Hapoel Be'er Sheva's defensive numbers — 30 goals conceded and 12 clean sheets this season — make the result market tilt toward them despite Beitar Jerusalem's 74 goals scored. A result wager must weigh that baseline: Hapoel are structured to frustrate in tight games, and most tipsters see a narrow margin rather than a goal-fest.
Under/BTTS logic follows naturally from the defensive profile. Matches involving Hapoel in the Championship Round have produced more low-scoring outcomes because their backline restricts clear chances; pairing that with Beitar's tendency to concede (37 goals against) points toward fewer clear-cut opportunities. There are counterarguments: Beitar's shot volume and goal total imply they carry genuine finishing threat at home, and an early goal will naturally open the game.
Asian-handicap and draw-no-bet markets reconcile those tensions. A single-goal margin looks likeliest, so options that protect against a one-goal reverse or a late equaliser provide value. A named preview (apuestasganadas) backs a Hapoel handicap line, reflecting the wider market leaning toward defensive resilience. Bookmakers often compress prices on match-winners; handicaps or insured lines can capture the same predictive edge with lower risk.

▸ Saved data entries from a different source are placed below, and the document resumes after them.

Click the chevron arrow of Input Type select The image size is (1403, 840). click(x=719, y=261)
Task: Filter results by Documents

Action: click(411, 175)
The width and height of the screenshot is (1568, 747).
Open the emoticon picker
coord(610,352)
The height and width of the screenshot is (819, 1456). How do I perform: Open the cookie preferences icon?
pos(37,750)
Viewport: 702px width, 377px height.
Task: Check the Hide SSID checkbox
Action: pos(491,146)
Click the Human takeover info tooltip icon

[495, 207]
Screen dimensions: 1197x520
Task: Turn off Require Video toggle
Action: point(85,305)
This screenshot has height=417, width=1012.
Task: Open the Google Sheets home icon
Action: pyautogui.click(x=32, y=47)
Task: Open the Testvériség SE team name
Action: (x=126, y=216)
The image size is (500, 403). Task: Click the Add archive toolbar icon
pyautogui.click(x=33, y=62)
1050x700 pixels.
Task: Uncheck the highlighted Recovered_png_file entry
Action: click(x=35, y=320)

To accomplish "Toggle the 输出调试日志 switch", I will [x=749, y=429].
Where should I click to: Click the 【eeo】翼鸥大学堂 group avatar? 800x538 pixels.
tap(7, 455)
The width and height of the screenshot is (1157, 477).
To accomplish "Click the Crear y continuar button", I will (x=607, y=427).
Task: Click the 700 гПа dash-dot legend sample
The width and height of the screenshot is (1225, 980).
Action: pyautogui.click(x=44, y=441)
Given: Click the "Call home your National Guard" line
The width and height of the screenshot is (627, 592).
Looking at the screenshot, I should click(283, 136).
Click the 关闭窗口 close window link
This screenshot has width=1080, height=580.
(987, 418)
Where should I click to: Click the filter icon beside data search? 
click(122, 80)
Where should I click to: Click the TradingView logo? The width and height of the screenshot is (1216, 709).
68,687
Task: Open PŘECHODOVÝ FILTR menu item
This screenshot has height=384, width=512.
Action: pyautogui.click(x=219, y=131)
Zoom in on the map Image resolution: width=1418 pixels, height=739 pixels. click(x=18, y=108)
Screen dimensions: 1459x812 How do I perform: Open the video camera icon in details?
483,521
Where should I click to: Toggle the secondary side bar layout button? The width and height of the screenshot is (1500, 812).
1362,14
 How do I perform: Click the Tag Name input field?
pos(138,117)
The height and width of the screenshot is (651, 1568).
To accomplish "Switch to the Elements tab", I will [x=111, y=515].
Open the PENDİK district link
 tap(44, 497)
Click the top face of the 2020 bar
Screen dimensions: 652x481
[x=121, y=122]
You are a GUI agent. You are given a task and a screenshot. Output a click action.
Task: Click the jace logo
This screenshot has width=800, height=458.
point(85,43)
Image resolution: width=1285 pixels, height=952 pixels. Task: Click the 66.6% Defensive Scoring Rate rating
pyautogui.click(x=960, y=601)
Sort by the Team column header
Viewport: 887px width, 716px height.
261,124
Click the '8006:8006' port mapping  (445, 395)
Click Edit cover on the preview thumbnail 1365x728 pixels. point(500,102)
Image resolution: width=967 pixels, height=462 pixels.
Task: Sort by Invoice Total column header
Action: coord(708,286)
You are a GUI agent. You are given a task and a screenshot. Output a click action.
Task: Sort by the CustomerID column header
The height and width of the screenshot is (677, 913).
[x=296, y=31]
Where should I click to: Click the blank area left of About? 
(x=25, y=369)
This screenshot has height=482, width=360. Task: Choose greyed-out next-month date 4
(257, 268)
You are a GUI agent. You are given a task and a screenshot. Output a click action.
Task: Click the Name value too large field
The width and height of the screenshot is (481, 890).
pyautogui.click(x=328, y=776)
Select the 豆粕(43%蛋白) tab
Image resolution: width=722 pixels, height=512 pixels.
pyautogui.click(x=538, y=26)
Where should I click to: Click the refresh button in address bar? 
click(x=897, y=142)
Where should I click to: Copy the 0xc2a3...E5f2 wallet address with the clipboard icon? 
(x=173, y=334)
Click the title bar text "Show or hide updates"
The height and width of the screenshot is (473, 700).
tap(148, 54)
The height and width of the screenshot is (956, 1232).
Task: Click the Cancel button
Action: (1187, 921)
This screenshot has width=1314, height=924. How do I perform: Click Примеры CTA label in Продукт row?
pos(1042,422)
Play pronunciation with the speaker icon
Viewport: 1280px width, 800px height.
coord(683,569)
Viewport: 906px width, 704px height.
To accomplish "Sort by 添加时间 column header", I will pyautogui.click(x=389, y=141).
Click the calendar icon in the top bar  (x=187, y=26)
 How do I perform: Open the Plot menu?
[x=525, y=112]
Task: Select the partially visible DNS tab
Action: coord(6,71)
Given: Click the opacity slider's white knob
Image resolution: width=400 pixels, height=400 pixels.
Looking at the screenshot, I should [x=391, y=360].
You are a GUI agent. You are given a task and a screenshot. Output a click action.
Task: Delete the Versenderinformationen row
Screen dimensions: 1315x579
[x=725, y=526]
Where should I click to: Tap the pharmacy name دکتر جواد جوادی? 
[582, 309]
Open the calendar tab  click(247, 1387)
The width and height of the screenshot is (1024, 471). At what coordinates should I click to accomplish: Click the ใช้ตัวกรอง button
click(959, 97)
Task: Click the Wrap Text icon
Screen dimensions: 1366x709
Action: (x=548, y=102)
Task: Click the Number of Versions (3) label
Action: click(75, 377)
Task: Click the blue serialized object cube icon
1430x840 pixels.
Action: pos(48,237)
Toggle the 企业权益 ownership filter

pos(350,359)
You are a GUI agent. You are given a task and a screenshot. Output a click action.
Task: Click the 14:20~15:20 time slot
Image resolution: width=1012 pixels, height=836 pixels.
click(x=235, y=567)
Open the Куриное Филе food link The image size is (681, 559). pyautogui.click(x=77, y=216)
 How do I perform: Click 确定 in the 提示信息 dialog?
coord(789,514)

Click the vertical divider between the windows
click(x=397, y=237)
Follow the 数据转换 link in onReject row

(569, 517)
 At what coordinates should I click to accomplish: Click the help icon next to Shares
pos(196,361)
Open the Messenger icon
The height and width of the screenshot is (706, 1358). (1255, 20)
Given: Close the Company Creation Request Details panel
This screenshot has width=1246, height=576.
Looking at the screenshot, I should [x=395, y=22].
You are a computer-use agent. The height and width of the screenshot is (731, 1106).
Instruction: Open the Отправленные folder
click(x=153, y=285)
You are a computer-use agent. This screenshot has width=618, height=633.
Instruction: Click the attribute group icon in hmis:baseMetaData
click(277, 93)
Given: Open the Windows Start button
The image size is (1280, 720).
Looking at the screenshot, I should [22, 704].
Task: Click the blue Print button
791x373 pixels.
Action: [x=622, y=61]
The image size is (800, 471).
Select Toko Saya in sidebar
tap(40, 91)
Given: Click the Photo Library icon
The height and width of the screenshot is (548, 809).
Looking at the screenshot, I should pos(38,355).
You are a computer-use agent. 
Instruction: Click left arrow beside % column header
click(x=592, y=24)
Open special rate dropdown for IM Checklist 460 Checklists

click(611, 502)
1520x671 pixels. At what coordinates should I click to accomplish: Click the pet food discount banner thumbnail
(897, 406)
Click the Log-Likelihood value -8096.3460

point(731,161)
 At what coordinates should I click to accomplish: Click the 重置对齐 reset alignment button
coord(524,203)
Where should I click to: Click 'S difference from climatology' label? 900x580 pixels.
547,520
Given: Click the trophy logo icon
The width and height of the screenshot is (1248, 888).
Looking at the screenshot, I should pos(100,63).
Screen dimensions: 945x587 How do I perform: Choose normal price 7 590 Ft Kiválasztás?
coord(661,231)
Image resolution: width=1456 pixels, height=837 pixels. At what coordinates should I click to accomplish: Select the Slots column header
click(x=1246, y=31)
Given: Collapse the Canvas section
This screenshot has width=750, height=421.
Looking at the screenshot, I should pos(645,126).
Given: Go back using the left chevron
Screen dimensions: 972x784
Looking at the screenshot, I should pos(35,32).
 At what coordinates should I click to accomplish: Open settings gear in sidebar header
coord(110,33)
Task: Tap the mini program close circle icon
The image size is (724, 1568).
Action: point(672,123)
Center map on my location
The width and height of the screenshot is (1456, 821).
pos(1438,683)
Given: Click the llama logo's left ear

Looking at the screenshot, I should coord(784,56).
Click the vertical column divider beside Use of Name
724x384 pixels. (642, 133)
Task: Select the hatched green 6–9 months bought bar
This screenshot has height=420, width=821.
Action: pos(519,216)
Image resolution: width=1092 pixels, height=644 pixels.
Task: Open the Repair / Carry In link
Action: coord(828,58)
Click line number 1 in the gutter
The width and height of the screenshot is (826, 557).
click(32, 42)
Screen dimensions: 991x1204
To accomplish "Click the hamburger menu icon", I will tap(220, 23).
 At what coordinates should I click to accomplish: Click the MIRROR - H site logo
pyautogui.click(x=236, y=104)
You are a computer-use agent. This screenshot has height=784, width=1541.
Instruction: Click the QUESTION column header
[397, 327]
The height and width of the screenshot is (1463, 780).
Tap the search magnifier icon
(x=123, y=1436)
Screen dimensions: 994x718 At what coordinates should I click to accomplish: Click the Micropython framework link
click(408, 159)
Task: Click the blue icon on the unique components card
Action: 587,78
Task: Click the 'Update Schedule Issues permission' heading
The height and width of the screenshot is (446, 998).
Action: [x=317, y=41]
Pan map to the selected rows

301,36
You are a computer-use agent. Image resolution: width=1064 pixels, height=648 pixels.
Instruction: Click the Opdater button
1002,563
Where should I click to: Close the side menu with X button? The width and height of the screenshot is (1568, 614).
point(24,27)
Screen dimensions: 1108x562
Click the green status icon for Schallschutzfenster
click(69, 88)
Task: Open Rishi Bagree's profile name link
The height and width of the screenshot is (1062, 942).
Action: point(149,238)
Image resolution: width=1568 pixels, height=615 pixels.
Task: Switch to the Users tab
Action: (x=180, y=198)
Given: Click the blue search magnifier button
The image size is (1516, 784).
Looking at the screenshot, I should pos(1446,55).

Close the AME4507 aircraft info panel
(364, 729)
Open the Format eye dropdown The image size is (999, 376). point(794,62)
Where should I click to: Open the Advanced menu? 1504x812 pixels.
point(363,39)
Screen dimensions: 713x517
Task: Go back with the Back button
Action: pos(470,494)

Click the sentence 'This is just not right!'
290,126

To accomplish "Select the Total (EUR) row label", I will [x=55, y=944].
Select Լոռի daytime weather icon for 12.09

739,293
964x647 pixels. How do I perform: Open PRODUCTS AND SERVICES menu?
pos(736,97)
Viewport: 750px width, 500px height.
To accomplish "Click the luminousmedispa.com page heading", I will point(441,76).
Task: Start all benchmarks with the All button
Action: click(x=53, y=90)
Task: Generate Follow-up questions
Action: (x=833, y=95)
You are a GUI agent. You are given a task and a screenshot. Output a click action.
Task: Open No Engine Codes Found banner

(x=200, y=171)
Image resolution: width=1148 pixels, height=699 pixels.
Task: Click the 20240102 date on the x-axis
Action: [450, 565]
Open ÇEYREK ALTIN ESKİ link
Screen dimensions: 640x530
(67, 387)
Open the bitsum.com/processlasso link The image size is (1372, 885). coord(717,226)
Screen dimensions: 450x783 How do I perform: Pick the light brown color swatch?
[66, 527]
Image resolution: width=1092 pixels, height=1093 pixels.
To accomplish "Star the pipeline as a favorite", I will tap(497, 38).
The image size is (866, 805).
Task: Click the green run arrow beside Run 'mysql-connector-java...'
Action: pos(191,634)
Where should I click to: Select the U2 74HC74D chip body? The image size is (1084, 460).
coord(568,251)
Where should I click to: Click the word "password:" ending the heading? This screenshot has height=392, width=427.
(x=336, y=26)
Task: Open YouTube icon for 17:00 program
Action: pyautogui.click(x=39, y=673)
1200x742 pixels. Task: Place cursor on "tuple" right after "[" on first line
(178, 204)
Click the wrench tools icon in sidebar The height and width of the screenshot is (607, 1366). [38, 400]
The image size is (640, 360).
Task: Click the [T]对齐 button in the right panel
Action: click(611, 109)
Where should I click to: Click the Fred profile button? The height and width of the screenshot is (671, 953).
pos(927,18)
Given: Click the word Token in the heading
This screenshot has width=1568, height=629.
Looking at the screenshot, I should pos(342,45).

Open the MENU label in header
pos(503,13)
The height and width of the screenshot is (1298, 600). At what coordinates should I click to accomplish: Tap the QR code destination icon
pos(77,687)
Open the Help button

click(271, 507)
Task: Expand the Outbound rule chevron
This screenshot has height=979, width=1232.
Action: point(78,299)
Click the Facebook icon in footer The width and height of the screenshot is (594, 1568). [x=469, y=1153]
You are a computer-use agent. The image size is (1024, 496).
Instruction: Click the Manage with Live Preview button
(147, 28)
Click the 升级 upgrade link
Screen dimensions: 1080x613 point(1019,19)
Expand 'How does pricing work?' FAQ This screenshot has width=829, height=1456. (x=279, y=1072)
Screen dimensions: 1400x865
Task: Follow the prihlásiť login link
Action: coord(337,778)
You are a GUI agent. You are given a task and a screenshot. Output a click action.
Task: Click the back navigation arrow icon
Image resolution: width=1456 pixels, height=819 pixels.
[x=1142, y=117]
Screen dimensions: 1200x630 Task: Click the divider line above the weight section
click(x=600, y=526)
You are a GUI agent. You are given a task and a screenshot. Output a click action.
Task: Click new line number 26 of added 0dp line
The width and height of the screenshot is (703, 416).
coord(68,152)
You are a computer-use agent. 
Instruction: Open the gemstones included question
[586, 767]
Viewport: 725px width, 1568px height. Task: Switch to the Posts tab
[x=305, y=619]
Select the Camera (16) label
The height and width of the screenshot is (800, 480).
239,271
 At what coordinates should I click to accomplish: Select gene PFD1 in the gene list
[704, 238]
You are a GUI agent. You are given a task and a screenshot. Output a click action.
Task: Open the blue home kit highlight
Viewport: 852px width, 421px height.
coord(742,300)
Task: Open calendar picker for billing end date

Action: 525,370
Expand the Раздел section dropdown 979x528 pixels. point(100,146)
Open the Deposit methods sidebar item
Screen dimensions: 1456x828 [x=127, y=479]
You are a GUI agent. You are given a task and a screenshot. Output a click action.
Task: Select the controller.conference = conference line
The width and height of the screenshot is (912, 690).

Discipline and set-pieces provide a third angle. The season card counts (Beitar 83 yellows, 5 reds; Hapoel 75 yellows, 4 reds) plus both teams' reliance on dead-ball situations mean corners and cards can be decisive alternative markets. A tighter officiating match would push down total goals but lift the profile of corners and cards as value plays.
A consistent reading across result, goals and alternative markets is that the clean-sheet tendency of Hapoel is the primary constraint on upside bets, while Beitar's home scoring supplies the most plausible single-event upset. Expect markets that price in a narrow Hapoel edge and higher returns for a home upset.